Supplied text Start Marker
Advanced Text-to-Speech Studio

A comprehensive AI-powered Text-to-Speech application with voice cloning, script generation, and real-time voice chat capabilities.

Features

Core TTS Functionality

Standard TTS: High-quality speech synthesis using Tacotron2 and HiFiGAN models
Voice Cloning: Create custom voices from audio samples using XTTS v2
Multiple Audio Formats: Support for WAV, MP3, FLAC, M4A, and OGG
Text Preprocessing: Automatic number-to-words conversion and text cleaning

AI Script Generation

Intelligent Script Writing: Generate compelling scripts using Ollama-powered LLMs
Topic-based Generation: Create content from simple topic descriptions
Conversation History: Maintain chat context for iterative improvements
Direct Integration: Copy generated scripts directly to TTS input

Voice Management

Voice Upload: Add custom voices with audio samples (5-120 seconds)
Voice Validation: Automatic audio quality and format checking
Voice Library: Manage multiple voices with metadata and descriptions
Real-time Refresh: Dynamic voice list updates

Live Voice Chat

Real-time Conversation: Live voice chat using FastRTC streaming
Speech-to-Text: Convert voice input to text for AI processing
Configurable Responses: Adjustable response length and voice selection
Low-latency Streaming: Optimized for responsive voice interactions

Advanced Interface

Multi-tab Interface: Organized workflow with dedicated sections
Progress Tracking: Real-time status updates and error handling
Statistics Dashboard: System performance and usage metrics
Configuration Management: Export/import settings and voice configurations

Requirements

System Dependencies

# Core Python packages
pip install torch torchaudio
pip install speechbrain
pip install TTS
pip install gradio
pip install requests
pip install numpy
pip install pathlib
pip install num2words

# FastRTC for real-time audio
pip install fastrtc
pip install sphn

# Optional dependencies
pip install logging
pip install tempfile
pip install uuid
pip install datetime
pip install typing

External Services

Ollama Server: Required for AI script generation and chat functionality
Audio Processing: torchaudio for audio manipulation and format conversion

Installation

Option 1: Docker Compose (Recommended)
Supplied text End Marker
Dataset records Start Marker
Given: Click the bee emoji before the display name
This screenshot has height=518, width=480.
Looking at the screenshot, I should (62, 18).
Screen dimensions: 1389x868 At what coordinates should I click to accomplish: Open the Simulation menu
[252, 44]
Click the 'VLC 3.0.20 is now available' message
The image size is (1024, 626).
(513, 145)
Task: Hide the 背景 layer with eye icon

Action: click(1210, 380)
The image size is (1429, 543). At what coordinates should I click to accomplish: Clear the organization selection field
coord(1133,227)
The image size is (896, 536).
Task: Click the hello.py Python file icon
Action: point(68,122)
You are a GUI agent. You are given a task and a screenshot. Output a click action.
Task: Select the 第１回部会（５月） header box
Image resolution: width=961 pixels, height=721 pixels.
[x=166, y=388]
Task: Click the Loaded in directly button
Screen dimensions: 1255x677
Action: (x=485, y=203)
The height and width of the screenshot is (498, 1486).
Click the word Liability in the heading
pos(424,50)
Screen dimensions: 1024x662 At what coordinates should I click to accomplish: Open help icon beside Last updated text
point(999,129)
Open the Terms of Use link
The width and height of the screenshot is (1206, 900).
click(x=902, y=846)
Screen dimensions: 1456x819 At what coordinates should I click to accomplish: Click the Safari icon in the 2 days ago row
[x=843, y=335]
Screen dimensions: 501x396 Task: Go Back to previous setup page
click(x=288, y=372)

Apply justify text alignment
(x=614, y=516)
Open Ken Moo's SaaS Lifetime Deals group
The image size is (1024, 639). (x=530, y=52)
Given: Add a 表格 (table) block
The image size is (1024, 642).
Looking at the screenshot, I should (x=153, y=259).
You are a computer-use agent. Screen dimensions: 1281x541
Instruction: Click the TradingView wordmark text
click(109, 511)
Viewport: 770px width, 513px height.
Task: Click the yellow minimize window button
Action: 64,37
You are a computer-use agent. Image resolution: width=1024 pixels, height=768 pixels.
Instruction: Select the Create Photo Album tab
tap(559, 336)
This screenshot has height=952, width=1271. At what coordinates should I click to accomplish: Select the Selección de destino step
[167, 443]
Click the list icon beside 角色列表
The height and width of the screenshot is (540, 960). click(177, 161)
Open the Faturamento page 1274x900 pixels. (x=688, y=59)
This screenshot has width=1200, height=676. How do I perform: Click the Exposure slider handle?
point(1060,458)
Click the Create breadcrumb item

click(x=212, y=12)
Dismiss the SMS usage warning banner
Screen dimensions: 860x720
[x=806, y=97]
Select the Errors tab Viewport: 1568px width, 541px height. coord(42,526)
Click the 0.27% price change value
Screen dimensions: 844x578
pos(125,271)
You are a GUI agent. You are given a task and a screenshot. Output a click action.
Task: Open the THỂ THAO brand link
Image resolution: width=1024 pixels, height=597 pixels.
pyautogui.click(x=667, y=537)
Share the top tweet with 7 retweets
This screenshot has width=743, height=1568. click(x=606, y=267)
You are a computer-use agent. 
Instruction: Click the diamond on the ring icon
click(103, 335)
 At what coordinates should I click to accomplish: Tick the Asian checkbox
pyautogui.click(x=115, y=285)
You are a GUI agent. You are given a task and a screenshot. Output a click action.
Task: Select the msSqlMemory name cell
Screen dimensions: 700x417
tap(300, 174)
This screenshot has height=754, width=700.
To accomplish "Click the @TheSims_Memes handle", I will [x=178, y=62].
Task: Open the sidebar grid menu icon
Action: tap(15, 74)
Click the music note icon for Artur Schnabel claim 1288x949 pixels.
Dataset records End Marker
[Task brief]
Carry on the Text-to-Speech Studio README, starting right after its last line. This material stands apart from the Text-to-Speech Studio README.

[Written answer]
The easiest way to run the TTS Studio is using Docker Compose, which automatically sets up all dependencies including Ollama.

Clone the Repository

git clone <repository-url>
cd tts-studio

Configure Environment Variables Create a .env file:

WWWUSER=1000
WWWGROUP=1001
OLLAMA_BASE_URL=http://ollama:11434
OLLAMA_MODEL=deepseek-r1:7b

Launch with Docker Compose

docker-compose up -d

The application will be available at:

TTS Studio: http://localhost:1602
Ollama API: http://localhost:11434

Initialize the AI Model

# Wait for Ollama to start, then pull the model
docker-compose exec ollama ollama pull deepseek-r1:7b

Option 2: Manual Installation

Clone the Repository

git clone <repository-url>
cd tts-studio

Install Python Dependencies

pip install -r requirements.txt

Set Up Ollama

# Install Ollama (visit https://ollama.ai)
ollama pull deepseek-r1:7b  # or your preferred model

Configure Environment

export OLLAMA_BASE_URL="http://localhost:11434"
export OLLAMA_MODEL="deepseek-r1:7b"

Create Required Directories

mkdir -p voice_samples generated_audio

Usage

Starting the Application

python main.py

The interface will launch at http://localhost:1602

Quick TTS

Enter text in the input field
Select a voice from the dropdown
Click "Generate Audio" to create speech
Download or play the generated audio

Voice Cloning

Navigate to the "Voice Cloning" tab
Upload a clear audio sample (5-120 seconds)
Provide a name for the voice
Click "Upload Voice" to add it to your library
The new voice will appear in the voice selection dropdown

AI Script Generation

Go to the "AI Script Writer" tab
Enter a topic or subject
Click "Generate Script" for AI-powered content
Edit the generated script as needed
Use "Copy to TTS" to transfer the script for audio generation

Live Voice Chat

Open the "Live Voice Chat" tab
Configure response voice and settings
Click the microphone to start talking
The AI will respond with synthesized speech
Adjust STT and response length settings as needed

Configuration

Environment Variables

OLLAMA_BASE_URL: Ollama server endpoint (default: http://ollama:11434)
OLLAMA_MODEL: AI model for script generation (default: deepseek-r1:7b)

Audio Settings

Sample Rate: 22050 Hz (configurable)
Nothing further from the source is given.